## Assigned task
Check each line of the entries below for the string "agent"; copy every line where it appears.

## Materials provided

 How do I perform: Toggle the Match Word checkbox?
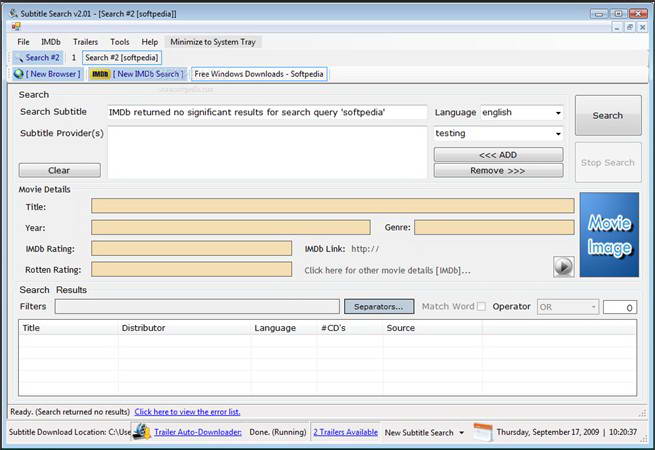coord(481,307)
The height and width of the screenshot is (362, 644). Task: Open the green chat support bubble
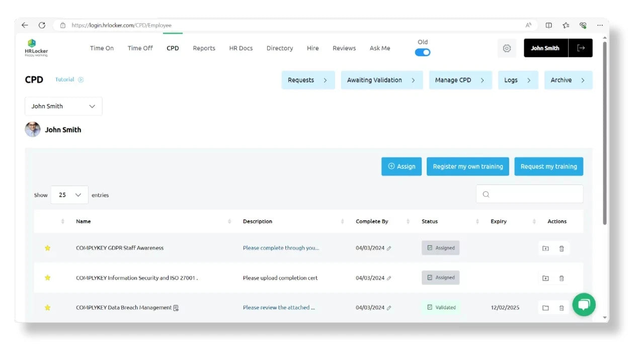(x=584, y=305)
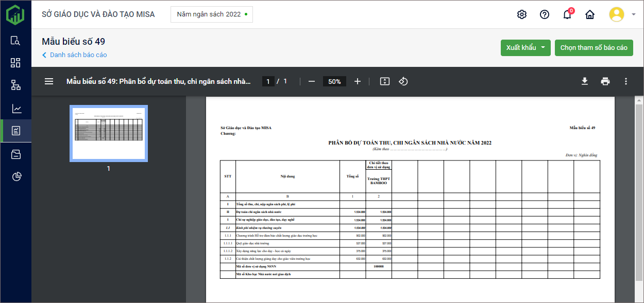Screen dimensions: 644x303
Task: Zoom in with the plus button
Action: point(358,81)
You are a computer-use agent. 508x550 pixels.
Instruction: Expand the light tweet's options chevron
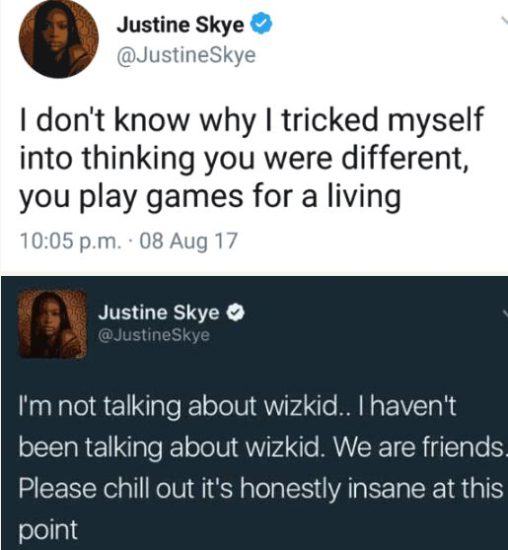coord(504,21)
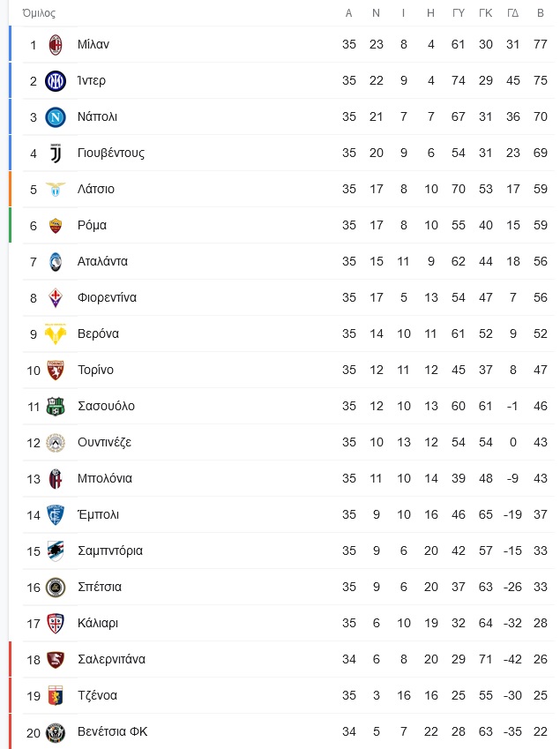The image size is (560, 749).
Task: Click the Inter club logo
Action: (56, 81)
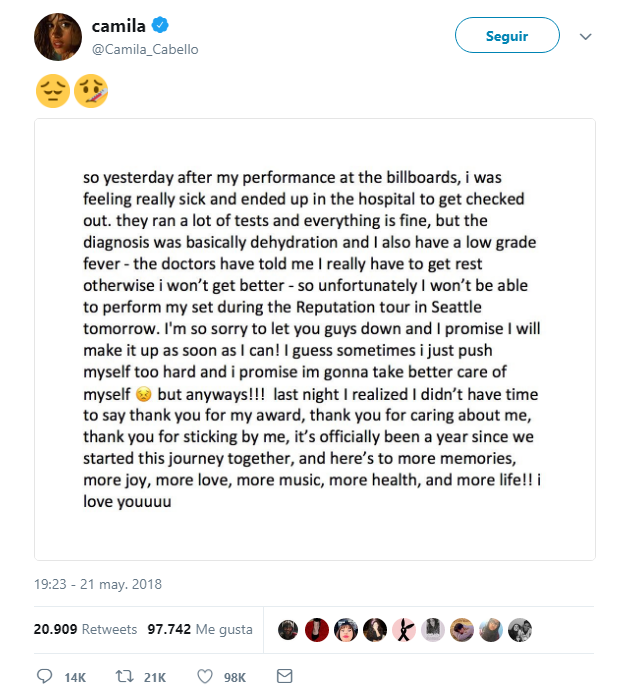Screen dimensions: 630x688
Task: Retweet this post using the retweet icon
Action: pyautogui.click(x=125, y=677)
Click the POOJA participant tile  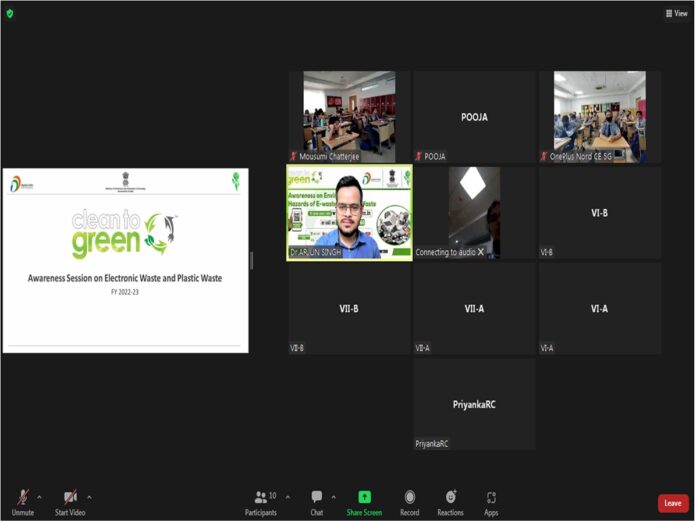click(474, 116)
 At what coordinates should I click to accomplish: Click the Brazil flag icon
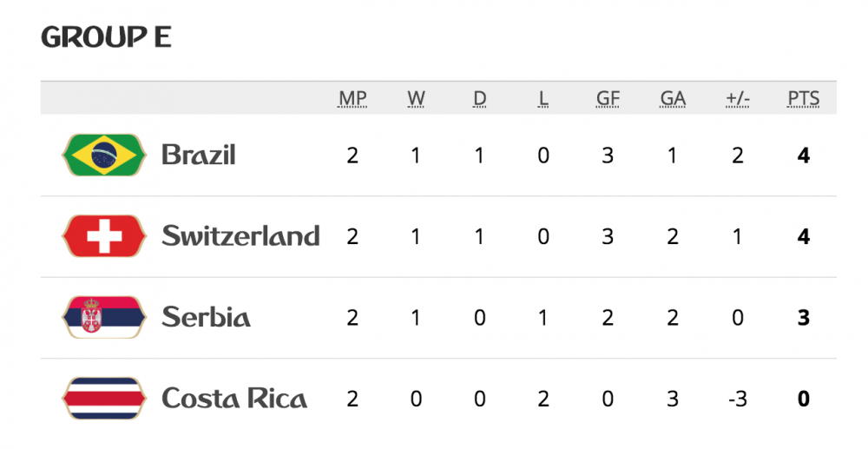pos(104,155)
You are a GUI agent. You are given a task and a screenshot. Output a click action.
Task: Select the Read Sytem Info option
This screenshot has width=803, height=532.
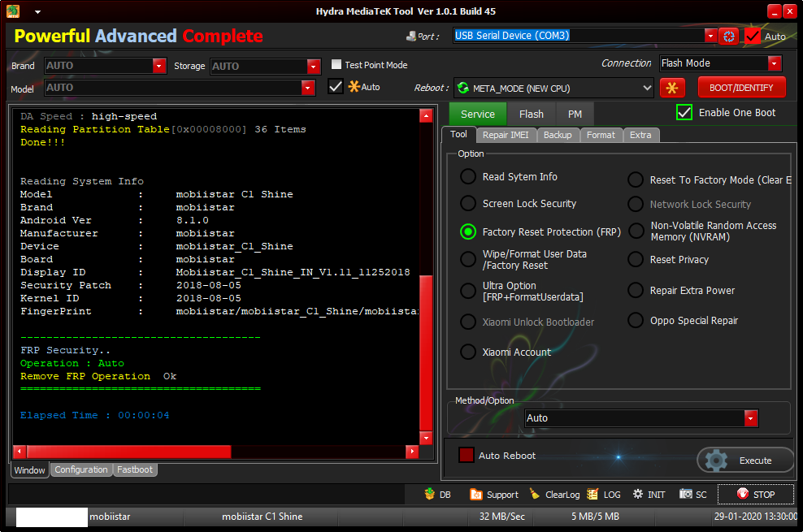468,177
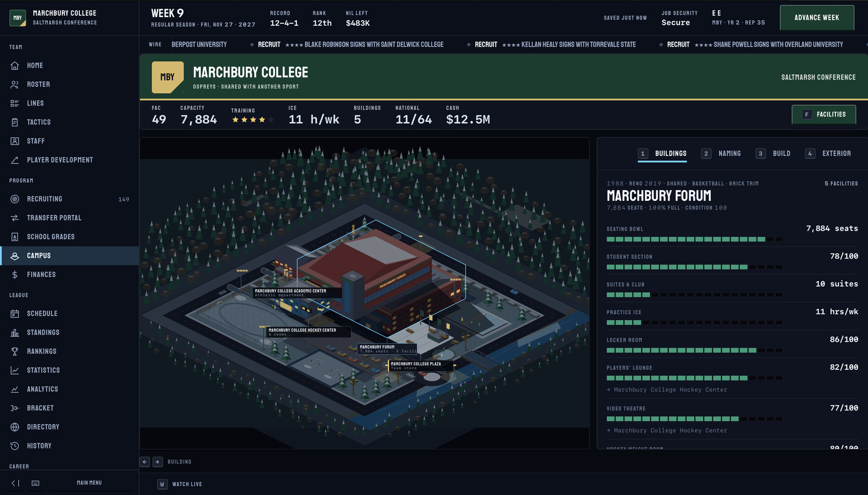868x495 pixels.
Task: Select the Tactics clipboard icon
Action: click(15, 122)
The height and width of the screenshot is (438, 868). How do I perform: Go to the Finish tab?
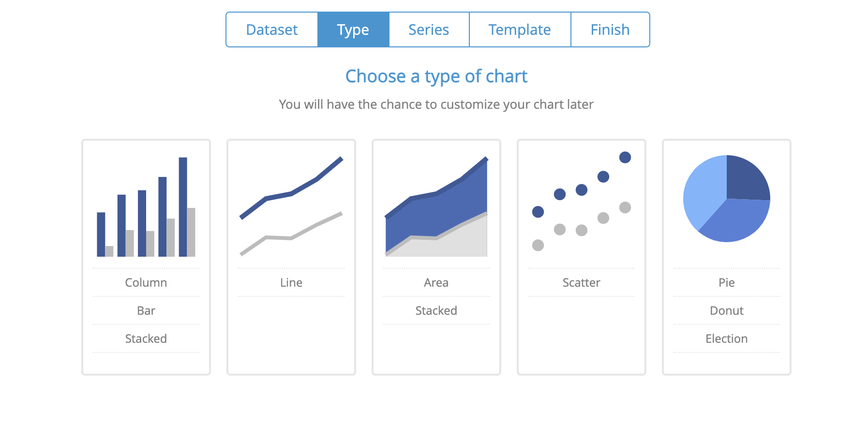click(x=610, y=29)
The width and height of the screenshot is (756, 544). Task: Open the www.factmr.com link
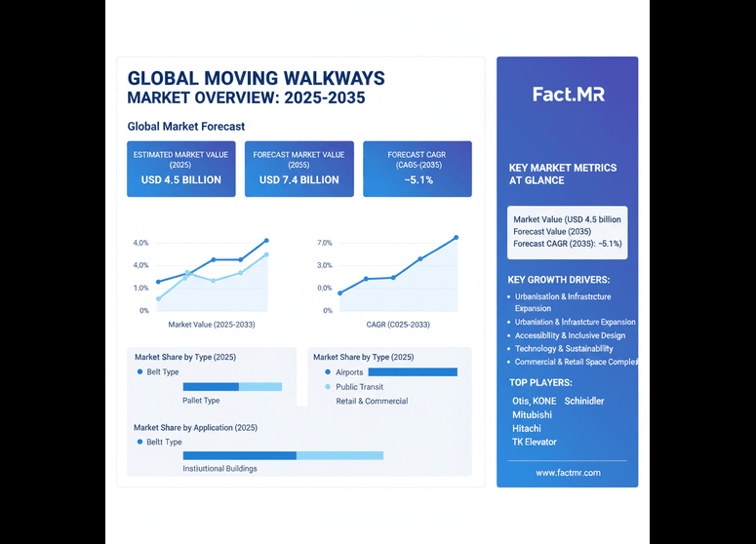pyautogui.click(x=568, y=473)
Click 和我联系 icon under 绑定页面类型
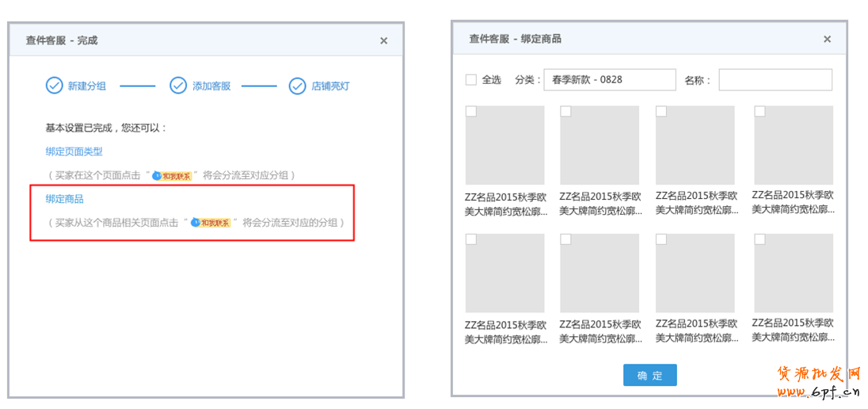 tap(172, 175)
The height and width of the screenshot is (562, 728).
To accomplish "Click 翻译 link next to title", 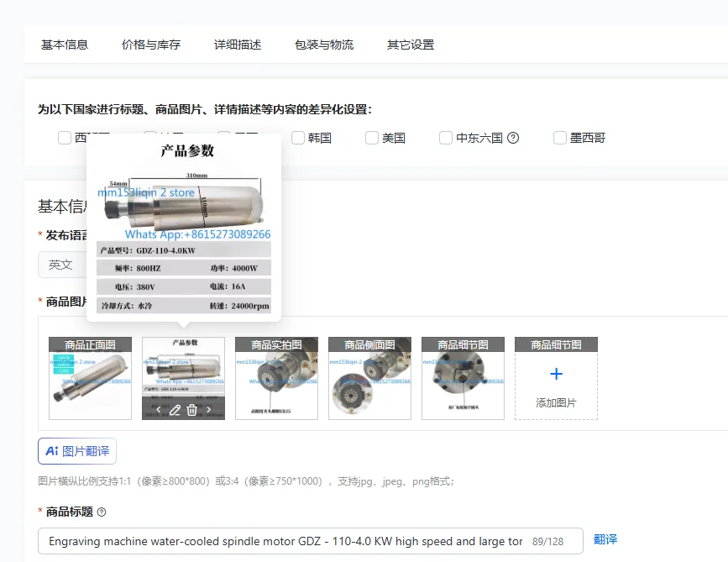I will [605, 539].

## Answer to the problem
You are a computer-use agent. 508x550 pixels.
You are a GUI agent. You are given a task and a screenshot. Output a click action.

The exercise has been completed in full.